METHODS: We reviewed outcomes from all patients with ABO blood typing admitted between 2012 and 2017 to a level I and a level II trauma center in the same city. Isolated orthopedic injuries were excluded. Demographic data included age, sex, race, blood type, blunt vs penetrating trauma, injury severity score, vital signs, and Glasgow Coma Score. Data were analyzed using Student's t-test for continuous variables and chi square analysis for proportions. Logistic regression was used to determine independent associations with 28-day mortality and complications.
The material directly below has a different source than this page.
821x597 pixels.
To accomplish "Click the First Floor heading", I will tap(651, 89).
RESULTS: There were 5,249 participants. The mean age was 50.3 +/- 0.3 years, 62% were male, 85% Caucasian, and 11% Black. Mean Injury Severity Score was 11.9 +/- 0.1 and 92.8% suffered blunt injury. 45% had blood type O, 40% type A, 11% type B, and 3.8% type AB. Apart from higher percentage of blood type B patients being black (21%), there were no significant differences in demographics or complications between blood types by univariate analysis. Results of the multivariate analysis for mortality, controlling for variables chosen a priori, are in the Table below. Blood type was not associated with mortality or complications (data not shown).
CONCLUSIONS: Unlike previous reports from an Asian population, we found no association between blood type and mortality in our North American patients. Greater genetic heterogeneity in our population may explain these differences.